Geri Gutwein
Selected Poems
Making Tortillas
for my mother
I should have mastered how she made tortillas,
how she measured with her cupped hand
the right amount of flour, lard, salt, baking powder,
warm water, mixed it to the right consistency,
how she worked the dough into perfectly round, ball-shaped
buns to be pressed into perfectly round-shaped disks
with her seasoned, wooden, rolling pin that never
stuck to moist dough, how she picked up each tortilla
and clapped it into shape before throwing it on the
hot, cast iron, stove plate that was perfect for toasting
tortillas into light, brown, freckled, flat bread that we could
use to scoop up rice hot from the stove, or roll
into burritos filled with cheesy frijoles.

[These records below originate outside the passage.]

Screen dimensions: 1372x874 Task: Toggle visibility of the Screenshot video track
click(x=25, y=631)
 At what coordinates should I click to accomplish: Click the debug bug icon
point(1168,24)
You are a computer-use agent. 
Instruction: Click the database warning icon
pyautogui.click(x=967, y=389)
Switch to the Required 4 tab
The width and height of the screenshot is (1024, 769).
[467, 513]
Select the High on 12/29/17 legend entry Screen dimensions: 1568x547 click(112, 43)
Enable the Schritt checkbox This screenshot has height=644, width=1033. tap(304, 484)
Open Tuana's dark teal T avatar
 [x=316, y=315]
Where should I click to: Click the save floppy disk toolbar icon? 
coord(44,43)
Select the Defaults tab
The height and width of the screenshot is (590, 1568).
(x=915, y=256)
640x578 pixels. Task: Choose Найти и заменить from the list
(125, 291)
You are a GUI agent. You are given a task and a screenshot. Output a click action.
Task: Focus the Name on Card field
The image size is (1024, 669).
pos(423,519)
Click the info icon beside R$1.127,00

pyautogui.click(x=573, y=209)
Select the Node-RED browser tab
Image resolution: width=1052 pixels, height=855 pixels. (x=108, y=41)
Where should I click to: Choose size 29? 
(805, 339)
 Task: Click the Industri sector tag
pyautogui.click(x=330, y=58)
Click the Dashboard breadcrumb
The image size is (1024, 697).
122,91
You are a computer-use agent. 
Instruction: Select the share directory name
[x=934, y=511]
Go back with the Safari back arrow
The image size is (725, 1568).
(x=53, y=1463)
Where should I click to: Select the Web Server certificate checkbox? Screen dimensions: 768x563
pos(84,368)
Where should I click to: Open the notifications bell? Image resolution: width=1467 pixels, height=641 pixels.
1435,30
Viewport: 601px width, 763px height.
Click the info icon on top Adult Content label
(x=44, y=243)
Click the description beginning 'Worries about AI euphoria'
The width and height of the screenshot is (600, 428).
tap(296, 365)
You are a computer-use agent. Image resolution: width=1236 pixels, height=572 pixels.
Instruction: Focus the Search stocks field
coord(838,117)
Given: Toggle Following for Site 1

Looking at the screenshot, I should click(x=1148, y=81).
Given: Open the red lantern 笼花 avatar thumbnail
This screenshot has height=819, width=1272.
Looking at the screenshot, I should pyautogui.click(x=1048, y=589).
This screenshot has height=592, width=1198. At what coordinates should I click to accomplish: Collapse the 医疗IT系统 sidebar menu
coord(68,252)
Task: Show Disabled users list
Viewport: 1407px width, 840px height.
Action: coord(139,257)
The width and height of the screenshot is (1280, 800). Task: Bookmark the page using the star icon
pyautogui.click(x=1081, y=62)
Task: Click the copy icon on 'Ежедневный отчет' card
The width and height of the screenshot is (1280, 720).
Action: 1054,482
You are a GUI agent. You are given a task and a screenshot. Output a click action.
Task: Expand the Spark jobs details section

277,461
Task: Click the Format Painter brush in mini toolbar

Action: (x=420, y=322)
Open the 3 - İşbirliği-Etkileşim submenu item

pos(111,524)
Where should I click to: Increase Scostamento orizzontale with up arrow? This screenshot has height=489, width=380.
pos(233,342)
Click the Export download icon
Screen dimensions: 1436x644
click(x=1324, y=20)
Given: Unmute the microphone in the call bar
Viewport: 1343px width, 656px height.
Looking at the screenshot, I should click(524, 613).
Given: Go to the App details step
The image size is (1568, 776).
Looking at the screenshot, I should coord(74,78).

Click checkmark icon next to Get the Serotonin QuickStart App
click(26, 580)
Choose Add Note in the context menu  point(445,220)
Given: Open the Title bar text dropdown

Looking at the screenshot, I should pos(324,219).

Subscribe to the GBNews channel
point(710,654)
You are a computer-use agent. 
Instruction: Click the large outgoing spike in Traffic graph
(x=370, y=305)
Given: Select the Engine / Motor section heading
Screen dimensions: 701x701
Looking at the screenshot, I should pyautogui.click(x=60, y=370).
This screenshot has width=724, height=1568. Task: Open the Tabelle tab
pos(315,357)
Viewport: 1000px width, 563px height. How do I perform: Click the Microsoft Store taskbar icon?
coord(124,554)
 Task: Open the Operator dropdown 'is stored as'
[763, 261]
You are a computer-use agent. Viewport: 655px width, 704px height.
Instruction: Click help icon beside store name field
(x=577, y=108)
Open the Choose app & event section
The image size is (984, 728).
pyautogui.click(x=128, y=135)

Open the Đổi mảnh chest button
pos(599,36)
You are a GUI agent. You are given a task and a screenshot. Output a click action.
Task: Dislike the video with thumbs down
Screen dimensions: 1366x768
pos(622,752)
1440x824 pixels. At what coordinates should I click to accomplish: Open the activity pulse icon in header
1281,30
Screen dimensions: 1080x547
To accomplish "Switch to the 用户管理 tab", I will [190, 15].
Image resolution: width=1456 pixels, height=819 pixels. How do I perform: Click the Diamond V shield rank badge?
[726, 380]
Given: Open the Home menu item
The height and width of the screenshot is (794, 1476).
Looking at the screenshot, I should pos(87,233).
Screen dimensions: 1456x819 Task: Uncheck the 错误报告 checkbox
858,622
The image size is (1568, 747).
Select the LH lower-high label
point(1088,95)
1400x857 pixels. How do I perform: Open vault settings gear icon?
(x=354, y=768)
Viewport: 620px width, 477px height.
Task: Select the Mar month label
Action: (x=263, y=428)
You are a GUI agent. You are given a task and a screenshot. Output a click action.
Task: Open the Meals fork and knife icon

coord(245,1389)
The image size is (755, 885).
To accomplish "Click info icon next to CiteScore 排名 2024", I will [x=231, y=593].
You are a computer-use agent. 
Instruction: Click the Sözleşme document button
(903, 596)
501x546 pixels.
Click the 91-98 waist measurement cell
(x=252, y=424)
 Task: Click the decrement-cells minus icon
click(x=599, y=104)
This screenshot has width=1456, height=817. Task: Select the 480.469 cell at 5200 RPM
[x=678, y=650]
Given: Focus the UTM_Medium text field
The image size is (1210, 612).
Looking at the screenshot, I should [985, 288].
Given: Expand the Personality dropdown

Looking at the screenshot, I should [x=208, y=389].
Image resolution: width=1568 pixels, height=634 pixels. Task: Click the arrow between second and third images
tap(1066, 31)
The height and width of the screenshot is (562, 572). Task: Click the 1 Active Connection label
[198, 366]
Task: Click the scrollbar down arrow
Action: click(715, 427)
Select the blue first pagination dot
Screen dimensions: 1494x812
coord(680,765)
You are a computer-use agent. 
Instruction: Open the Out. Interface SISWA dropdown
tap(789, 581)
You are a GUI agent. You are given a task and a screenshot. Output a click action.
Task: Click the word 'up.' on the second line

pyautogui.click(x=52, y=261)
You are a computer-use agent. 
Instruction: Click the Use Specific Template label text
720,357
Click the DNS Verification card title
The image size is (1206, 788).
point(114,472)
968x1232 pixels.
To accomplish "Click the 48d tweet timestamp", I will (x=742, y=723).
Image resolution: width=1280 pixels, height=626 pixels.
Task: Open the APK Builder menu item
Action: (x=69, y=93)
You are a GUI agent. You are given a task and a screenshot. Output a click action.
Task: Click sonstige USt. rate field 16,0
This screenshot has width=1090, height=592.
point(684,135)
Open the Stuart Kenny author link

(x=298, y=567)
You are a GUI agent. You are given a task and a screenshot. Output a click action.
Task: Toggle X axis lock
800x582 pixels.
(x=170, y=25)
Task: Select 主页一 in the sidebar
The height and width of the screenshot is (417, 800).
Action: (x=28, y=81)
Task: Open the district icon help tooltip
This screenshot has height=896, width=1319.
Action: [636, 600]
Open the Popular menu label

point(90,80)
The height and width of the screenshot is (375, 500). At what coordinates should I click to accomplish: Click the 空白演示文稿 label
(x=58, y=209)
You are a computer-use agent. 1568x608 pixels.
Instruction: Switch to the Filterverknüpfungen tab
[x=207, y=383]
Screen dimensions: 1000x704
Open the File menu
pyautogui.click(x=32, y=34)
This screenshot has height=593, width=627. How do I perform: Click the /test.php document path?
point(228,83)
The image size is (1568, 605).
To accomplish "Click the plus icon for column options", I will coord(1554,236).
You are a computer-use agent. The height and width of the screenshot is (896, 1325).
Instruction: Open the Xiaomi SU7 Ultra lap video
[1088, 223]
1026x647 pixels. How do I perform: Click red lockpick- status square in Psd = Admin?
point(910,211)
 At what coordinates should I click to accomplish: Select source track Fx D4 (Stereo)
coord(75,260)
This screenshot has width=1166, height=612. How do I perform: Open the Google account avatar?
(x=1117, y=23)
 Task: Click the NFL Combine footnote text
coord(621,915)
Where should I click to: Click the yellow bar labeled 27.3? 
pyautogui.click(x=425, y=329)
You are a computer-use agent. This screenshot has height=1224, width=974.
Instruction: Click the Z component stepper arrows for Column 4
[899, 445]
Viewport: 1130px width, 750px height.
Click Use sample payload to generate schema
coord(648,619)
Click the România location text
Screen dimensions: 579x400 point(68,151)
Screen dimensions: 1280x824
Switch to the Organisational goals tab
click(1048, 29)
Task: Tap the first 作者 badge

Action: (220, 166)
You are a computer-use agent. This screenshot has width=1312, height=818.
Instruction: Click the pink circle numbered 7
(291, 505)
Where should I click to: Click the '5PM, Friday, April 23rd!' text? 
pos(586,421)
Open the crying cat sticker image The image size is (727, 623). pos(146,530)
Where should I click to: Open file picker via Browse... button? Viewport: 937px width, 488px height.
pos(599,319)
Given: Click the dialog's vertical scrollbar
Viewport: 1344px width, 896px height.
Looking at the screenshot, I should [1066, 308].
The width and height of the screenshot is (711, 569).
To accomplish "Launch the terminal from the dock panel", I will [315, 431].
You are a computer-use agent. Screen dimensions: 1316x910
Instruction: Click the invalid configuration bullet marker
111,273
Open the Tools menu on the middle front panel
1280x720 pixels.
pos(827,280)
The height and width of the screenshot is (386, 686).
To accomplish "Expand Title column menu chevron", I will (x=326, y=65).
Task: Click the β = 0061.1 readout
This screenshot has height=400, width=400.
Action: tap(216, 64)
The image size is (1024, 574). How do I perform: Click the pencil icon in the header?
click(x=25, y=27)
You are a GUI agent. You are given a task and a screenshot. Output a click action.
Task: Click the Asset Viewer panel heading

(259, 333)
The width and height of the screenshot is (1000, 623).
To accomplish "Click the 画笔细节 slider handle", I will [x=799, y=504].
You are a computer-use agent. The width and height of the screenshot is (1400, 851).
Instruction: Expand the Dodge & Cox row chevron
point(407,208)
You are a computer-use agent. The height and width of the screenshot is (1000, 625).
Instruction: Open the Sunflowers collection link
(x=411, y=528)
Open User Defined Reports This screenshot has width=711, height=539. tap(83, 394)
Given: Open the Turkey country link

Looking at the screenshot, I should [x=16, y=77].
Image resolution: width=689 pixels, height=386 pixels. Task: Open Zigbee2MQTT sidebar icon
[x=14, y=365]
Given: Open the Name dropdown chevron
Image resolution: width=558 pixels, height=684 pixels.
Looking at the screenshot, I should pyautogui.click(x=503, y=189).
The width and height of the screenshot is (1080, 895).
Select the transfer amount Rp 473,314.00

I should have
mastered how she swiped at sweat on her brow
with the hankie she kept tucked up her sleeve.
I stand before an empty bowl,
see a table stacked high with tortillas,
dishes of rice and beans, the language of her love,
while we wait with open mouths and empty hands for more.
Sometimes, in the middle of the night,
When her leg muscles tightened, formed
an egg-shaped knot protruding from her calf,
she woke me, then bridged her leg to my bed.
In half sleep I massaged away her knotted pain.
When she could finally stretch her leg, we slept,
aware of the other’s breathing and the knowledge
that sometimes, in the middle of the night,
comfort was a twin bed away.
We never dreamed ourselves as women sleeping
in separate homes, lives as distant
as the earth to the moon, longing for the time
when pain was released in the familiar
massage of a sister’s hand.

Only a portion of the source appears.